#### What is required
The answer must be an exact printing of every record below, with the pictures omitted.

(Saved data entries)
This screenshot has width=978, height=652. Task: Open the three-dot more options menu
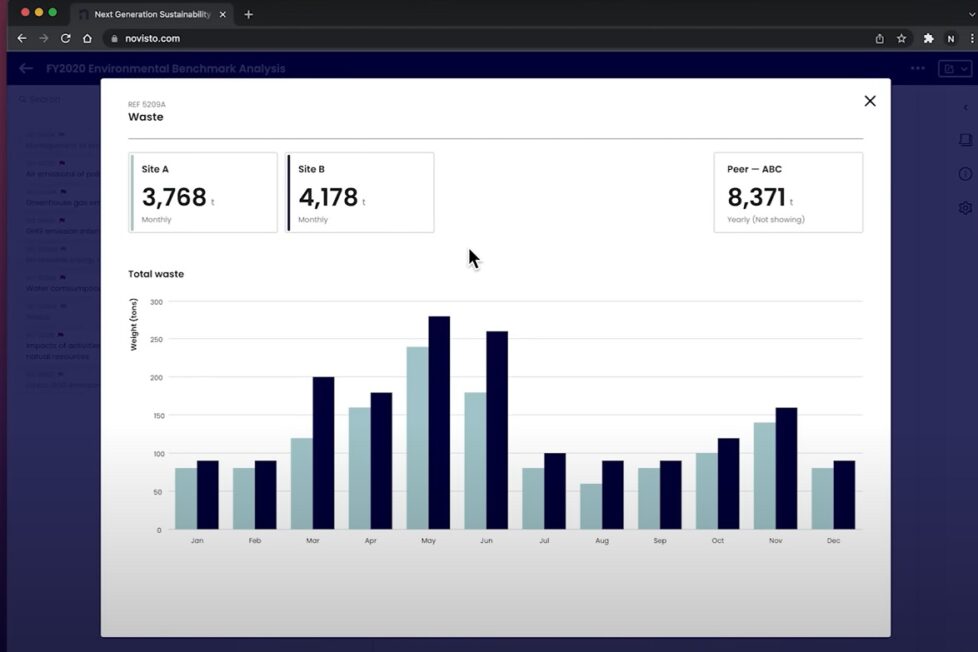(x=917, y=69)
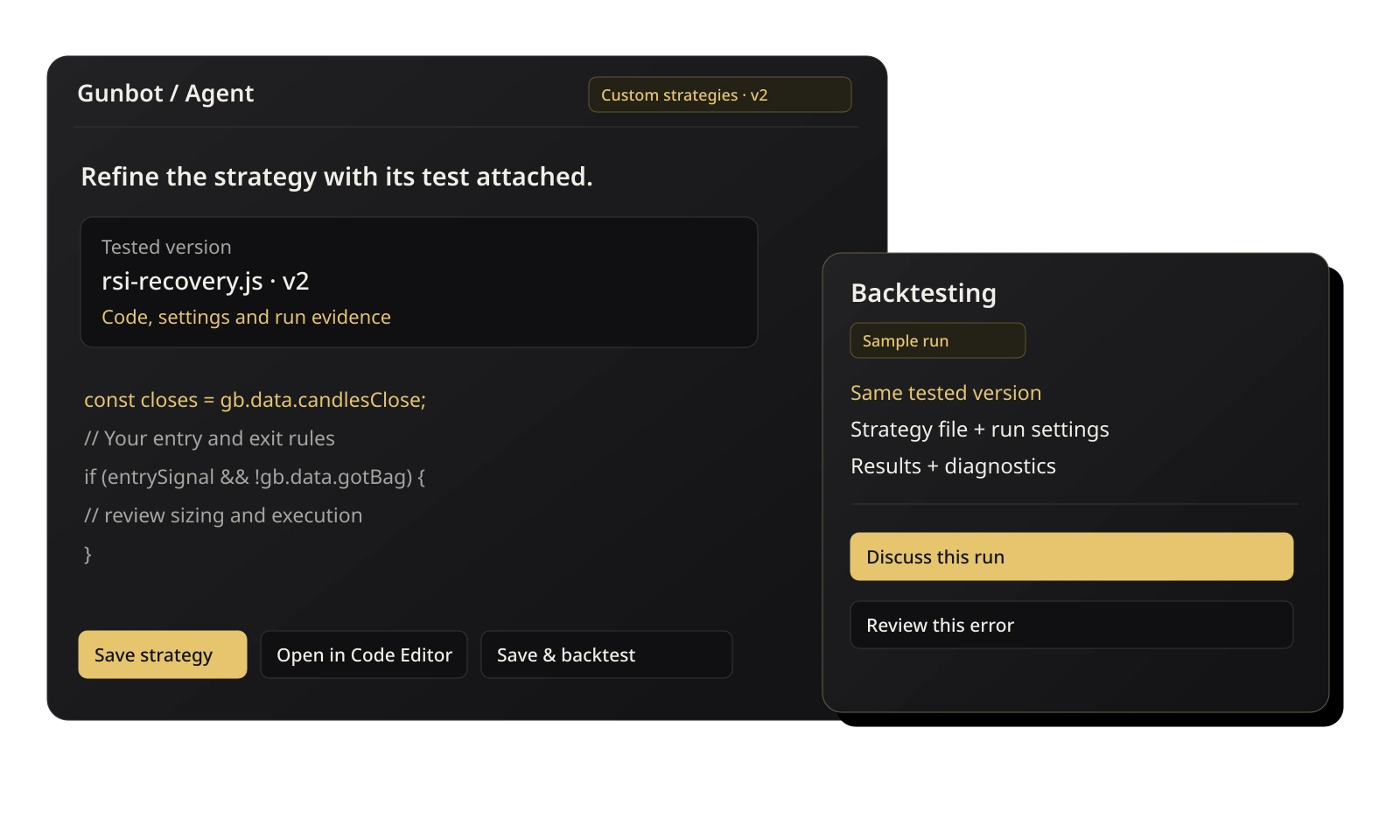Click the closing brace code line

coord(88,554)
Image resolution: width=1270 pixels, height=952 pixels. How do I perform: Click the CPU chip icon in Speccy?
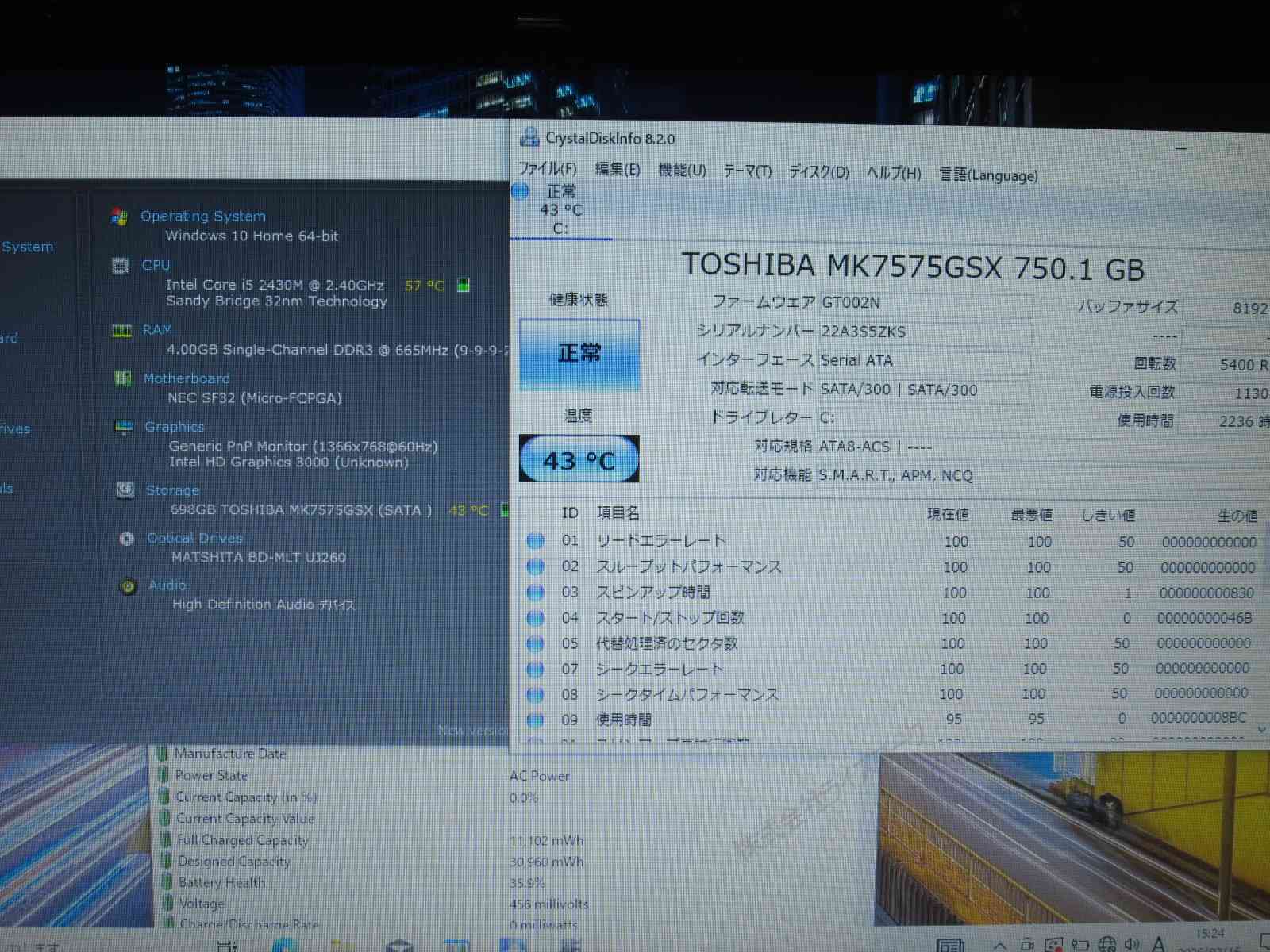121,266
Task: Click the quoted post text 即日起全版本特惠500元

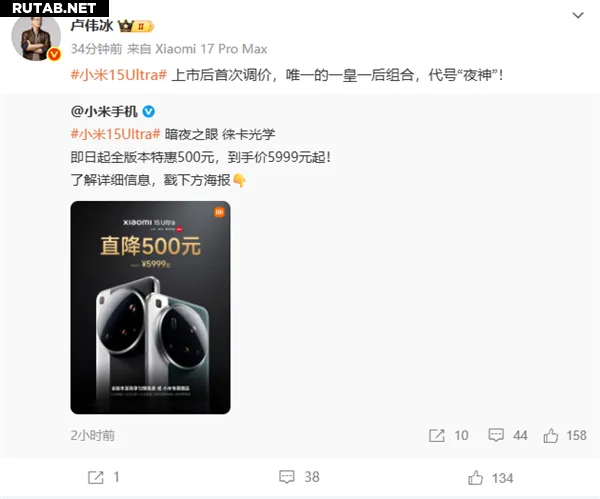Action: 143,157
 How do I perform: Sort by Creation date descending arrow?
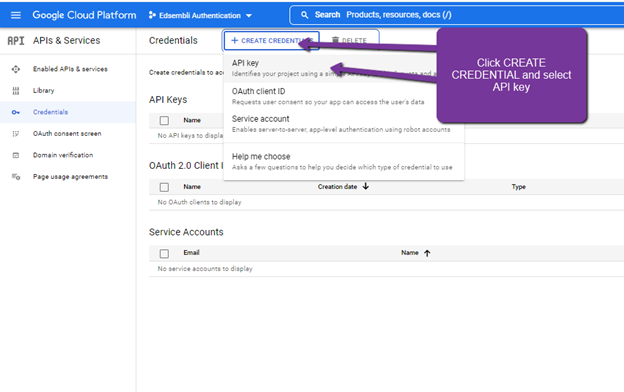[366, 186]
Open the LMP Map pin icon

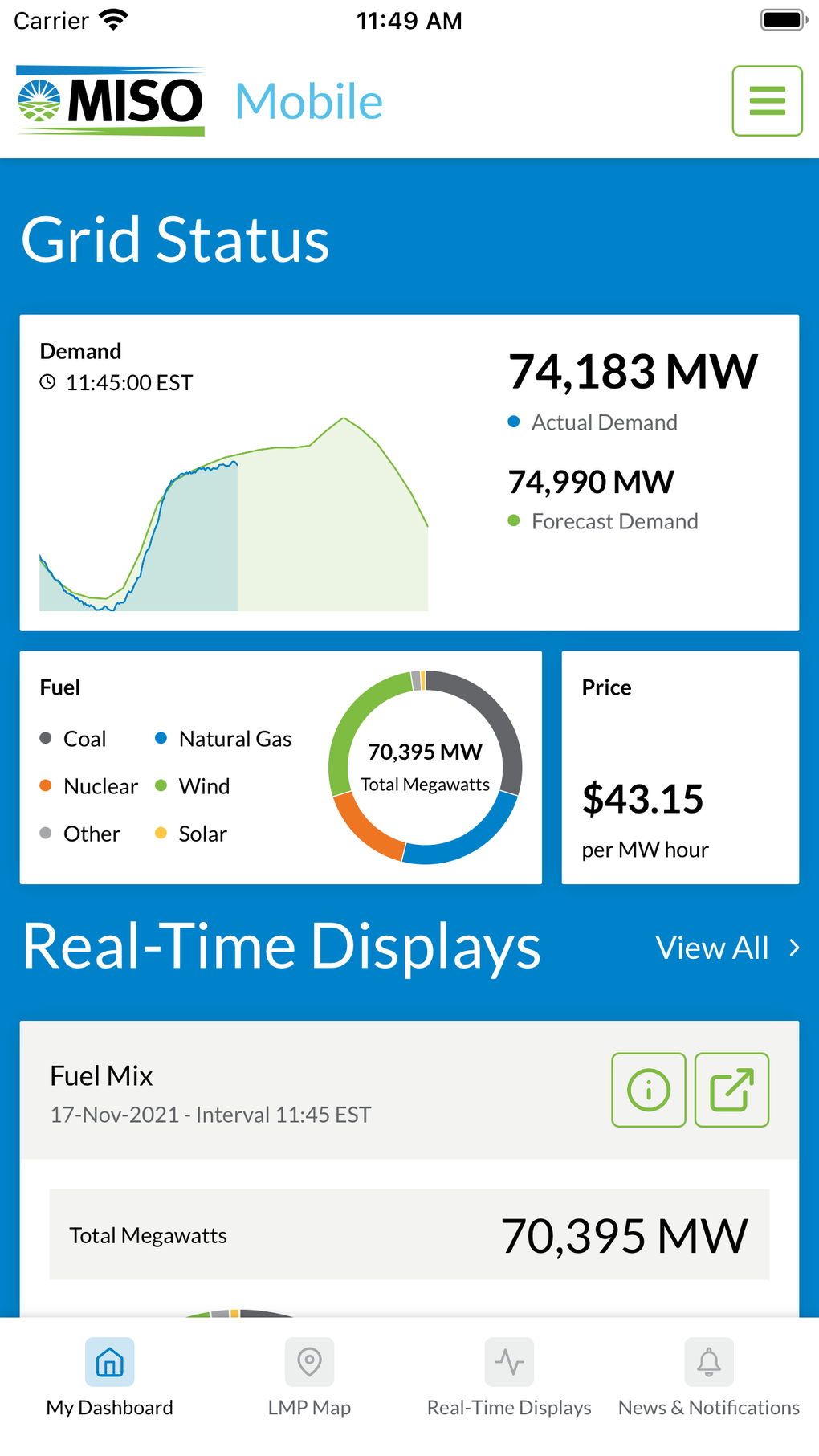coord(309,1362)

#### Response
This screenshot has width=978, height=652. Task: Open the three-dot more options menu
(x=917, y=69)
Click the closing brace code line

coord(88,554)
Image resolution: width=1270 pixels, height=952 pixels. How do I perform: Click the CPU chip icon in Speccy?
121,266
Task: Click the quoted post text 即日起全版本特惠500元

Action: 143,157
 How do I perform: Sort by Creation date descending arrow?
[366, 186]
Open the LMP Map pin icon

coord(309,1362)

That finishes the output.